Collected data:
---*---
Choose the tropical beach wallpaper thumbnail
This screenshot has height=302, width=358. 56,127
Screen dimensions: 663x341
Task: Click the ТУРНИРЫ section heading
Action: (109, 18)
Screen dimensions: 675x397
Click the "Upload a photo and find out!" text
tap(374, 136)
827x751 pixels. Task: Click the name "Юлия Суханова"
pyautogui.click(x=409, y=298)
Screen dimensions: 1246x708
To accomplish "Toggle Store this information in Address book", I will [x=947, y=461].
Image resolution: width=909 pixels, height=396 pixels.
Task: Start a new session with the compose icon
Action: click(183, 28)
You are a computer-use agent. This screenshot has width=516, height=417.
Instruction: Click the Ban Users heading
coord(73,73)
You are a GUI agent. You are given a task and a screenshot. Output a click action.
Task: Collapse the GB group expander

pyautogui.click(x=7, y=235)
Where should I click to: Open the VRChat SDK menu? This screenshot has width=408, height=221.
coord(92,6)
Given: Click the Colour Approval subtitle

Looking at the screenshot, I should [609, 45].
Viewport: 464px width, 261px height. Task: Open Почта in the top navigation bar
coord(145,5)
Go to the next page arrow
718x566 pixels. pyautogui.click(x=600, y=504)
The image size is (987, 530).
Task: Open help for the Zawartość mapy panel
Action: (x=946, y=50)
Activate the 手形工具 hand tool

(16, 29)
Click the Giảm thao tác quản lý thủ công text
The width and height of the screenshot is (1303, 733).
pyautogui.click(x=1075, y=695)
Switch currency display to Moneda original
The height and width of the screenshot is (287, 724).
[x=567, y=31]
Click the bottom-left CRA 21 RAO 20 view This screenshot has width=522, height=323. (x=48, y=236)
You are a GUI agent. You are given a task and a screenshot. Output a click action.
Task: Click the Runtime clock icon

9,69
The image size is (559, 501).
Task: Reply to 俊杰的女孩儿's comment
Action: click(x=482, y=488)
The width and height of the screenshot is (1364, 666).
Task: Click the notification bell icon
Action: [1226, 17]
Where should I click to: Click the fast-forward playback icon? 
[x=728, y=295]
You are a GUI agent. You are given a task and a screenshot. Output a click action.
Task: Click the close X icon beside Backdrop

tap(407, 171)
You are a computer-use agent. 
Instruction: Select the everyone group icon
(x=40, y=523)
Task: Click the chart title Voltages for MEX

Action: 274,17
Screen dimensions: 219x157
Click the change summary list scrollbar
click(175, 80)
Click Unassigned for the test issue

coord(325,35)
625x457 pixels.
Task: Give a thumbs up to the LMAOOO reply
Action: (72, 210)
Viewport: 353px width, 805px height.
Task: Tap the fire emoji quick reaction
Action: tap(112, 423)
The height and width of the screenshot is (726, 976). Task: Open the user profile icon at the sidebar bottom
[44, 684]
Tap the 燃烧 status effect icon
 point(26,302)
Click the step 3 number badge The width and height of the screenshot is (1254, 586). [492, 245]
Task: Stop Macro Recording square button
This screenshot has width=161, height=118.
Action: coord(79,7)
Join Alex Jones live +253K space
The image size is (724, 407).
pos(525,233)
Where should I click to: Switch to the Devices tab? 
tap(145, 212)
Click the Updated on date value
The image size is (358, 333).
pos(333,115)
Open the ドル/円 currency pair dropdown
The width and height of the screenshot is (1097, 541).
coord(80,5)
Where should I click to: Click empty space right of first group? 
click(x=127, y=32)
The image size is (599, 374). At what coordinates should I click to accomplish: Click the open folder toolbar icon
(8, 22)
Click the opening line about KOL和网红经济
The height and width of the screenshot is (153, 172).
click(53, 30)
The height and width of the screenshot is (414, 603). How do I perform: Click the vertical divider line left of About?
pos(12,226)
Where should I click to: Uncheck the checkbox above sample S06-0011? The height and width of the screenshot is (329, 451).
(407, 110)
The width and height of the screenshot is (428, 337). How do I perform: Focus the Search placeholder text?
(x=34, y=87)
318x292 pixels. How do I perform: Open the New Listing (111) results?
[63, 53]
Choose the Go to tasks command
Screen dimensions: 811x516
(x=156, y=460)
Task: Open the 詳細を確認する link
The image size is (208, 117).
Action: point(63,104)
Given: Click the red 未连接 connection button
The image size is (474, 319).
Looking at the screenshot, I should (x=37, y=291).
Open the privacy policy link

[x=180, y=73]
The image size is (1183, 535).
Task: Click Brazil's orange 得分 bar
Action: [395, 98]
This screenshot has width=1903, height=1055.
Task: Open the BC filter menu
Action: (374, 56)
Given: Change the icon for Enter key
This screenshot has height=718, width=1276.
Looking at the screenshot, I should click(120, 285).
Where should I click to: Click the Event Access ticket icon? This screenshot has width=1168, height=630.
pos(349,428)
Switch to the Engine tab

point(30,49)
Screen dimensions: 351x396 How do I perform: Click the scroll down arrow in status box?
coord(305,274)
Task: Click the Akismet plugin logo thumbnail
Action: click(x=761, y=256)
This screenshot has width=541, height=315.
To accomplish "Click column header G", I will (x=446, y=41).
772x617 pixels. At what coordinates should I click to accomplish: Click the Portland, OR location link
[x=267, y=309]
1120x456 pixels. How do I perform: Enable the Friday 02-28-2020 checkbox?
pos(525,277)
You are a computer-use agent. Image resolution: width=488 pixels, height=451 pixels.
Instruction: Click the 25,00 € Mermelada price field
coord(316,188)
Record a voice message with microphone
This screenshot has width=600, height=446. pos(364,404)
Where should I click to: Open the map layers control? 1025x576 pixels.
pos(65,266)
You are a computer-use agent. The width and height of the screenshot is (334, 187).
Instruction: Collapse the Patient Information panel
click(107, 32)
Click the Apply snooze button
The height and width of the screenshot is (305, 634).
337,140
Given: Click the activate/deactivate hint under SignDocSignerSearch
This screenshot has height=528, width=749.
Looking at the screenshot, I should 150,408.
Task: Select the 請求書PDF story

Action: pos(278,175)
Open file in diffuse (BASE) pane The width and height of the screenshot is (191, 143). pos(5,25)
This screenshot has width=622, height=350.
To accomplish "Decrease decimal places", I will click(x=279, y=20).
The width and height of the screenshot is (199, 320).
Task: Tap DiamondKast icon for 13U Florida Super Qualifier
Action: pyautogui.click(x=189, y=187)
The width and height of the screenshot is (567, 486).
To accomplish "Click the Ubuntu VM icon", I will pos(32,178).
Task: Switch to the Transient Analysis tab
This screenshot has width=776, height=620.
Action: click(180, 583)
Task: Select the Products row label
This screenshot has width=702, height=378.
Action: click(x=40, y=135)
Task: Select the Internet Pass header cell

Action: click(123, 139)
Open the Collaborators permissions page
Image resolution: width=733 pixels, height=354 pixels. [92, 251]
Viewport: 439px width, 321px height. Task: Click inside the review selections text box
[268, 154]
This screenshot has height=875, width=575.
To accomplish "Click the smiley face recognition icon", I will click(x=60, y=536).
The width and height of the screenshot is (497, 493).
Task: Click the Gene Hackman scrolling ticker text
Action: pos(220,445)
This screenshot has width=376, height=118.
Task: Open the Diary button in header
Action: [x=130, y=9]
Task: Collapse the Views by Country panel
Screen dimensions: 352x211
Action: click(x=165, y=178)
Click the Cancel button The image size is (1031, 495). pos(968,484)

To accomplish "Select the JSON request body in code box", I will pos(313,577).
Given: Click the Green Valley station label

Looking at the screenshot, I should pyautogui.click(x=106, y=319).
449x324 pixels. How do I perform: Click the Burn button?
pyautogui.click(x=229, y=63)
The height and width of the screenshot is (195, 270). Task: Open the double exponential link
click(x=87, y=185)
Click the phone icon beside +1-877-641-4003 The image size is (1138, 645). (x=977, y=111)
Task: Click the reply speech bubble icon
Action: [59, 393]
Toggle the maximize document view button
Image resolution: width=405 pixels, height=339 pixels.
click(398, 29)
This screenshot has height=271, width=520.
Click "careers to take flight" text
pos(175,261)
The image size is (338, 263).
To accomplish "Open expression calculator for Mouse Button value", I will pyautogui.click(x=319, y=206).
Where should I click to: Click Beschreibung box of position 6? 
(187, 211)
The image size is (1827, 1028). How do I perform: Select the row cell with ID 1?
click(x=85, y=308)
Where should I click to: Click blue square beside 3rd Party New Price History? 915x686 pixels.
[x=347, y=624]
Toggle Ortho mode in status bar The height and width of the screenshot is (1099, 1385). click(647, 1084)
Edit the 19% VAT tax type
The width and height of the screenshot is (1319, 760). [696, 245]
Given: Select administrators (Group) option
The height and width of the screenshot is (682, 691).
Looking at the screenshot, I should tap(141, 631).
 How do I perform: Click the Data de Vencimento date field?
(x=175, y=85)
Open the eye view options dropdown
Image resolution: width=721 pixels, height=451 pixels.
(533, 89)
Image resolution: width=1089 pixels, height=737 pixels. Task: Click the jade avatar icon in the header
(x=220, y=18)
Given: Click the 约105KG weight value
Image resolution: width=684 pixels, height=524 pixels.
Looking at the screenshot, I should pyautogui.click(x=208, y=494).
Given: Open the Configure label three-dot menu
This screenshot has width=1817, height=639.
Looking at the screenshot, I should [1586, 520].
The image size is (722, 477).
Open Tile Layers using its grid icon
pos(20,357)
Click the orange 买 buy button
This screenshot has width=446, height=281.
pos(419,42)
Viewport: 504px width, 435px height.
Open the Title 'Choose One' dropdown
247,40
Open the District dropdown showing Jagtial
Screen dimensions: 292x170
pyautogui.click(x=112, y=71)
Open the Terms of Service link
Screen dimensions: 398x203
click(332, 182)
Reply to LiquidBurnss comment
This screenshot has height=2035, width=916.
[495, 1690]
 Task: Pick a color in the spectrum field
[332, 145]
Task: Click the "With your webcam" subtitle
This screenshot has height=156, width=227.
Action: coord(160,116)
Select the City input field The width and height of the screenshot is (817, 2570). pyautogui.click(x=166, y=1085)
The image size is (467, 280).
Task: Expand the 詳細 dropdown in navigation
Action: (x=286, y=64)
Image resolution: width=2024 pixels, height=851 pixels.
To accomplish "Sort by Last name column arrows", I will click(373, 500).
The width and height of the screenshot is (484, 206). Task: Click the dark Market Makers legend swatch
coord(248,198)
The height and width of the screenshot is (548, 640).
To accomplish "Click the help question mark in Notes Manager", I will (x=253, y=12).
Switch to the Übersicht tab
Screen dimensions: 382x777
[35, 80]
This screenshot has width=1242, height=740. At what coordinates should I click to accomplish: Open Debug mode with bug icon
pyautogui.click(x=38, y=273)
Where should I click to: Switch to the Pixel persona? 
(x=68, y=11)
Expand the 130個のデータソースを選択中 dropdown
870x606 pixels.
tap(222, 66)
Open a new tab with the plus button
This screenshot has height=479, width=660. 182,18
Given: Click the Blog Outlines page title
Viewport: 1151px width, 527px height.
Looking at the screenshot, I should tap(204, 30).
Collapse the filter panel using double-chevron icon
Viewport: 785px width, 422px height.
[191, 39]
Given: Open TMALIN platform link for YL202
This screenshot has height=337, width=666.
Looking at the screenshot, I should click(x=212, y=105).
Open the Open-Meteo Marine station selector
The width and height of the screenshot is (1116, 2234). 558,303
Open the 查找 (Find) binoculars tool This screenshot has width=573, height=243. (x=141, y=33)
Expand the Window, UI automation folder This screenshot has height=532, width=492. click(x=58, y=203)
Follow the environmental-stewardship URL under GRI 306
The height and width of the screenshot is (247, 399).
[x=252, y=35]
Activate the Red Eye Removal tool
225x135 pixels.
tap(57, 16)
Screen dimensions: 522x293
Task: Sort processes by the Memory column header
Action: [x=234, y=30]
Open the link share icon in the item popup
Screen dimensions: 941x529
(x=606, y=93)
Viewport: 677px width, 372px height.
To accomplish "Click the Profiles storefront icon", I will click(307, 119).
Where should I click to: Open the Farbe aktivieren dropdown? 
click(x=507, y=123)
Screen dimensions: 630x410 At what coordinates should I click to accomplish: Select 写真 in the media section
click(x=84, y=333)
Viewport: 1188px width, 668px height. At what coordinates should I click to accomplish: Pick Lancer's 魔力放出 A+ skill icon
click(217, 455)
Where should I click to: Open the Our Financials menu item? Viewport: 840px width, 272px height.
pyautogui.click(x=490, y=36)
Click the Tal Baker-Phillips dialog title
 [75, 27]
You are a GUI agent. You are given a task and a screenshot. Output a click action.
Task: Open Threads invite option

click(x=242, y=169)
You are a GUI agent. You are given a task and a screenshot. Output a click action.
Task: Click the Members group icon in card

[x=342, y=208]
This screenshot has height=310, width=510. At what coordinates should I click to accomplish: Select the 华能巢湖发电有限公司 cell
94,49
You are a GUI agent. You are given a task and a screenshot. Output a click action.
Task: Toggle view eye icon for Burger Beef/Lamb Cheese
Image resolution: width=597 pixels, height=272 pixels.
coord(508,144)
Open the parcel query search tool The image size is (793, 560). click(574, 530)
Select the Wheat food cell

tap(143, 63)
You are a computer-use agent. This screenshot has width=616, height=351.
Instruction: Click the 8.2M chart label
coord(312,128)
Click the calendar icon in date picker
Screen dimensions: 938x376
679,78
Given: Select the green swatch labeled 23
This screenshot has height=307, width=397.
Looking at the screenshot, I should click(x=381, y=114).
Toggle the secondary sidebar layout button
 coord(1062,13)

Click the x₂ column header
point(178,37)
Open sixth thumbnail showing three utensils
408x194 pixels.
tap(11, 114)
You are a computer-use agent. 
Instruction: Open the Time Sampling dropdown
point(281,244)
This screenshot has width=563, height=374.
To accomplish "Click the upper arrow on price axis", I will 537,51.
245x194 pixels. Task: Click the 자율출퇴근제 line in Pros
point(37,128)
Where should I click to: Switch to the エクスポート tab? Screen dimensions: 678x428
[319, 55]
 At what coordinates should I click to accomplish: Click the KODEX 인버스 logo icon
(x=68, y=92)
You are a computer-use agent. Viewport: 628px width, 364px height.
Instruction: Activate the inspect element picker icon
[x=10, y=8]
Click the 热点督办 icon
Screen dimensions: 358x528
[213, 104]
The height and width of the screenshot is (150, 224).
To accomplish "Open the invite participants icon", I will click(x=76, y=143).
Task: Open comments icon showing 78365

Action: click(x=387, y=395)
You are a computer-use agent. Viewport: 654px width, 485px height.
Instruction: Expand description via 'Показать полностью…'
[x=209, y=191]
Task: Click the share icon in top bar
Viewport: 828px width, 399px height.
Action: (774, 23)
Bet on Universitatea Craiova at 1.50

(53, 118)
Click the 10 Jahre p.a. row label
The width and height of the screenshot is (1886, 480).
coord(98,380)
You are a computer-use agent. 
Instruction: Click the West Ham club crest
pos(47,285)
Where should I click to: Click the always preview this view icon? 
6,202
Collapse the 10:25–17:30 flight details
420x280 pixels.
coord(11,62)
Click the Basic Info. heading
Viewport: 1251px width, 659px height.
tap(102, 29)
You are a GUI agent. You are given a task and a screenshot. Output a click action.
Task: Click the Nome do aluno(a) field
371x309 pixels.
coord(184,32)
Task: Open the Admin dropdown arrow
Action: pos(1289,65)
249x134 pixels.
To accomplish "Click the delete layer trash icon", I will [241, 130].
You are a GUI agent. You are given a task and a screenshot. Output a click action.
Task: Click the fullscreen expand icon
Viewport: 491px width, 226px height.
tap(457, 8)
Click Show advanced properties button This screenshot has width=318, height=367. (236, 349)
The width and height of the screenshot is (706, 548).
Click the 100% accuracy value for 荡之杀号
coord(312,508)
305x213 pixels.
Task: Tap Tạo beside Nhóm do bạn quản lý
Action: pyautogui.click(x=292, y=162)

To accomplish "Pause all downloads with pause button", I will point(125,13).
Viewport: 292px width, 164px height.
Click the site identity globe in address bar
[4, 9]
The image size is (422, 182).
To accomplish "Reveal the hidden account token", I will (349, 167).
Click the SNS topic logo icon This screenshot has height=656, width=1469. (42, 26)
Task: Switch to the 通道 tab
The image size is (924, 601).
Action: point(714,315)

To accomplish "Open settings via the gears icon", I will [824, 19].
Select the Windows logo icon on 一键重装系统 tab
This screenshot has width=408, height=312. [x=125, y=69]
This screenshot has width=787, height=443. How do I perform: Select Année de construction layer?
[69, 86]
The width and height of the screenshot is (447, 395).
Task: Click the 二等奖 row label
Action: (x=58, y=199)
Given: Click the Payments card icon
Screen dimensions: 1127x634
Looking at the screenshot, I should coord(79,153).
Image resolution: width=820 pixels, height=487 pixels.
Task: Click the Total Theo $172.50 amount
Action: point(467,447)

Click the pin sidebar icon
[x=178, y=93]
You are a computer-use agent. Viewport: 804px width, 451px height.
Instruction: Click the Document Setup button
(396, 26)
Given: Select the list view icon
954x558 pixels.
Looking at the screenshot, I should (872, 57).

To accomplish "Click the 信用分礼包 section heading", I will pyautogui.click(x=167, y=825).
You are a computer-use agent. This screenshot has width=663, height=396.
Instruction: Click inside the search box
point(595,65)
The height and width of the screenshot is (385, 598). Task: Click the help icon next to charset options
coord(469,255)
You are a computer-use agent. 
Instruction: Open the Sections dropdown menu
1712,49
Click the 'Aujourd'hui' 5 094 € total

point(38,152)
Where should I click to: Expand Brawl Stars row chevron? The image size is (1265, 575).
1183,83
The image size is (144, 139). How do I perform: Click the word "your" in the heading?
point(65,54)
---*---
**Problem to work on:** Copy every line above in which the string "share" shows up.

**Solution to the exercise:**
Open the link share icon in the item popup
Task: Click the share icon in top bar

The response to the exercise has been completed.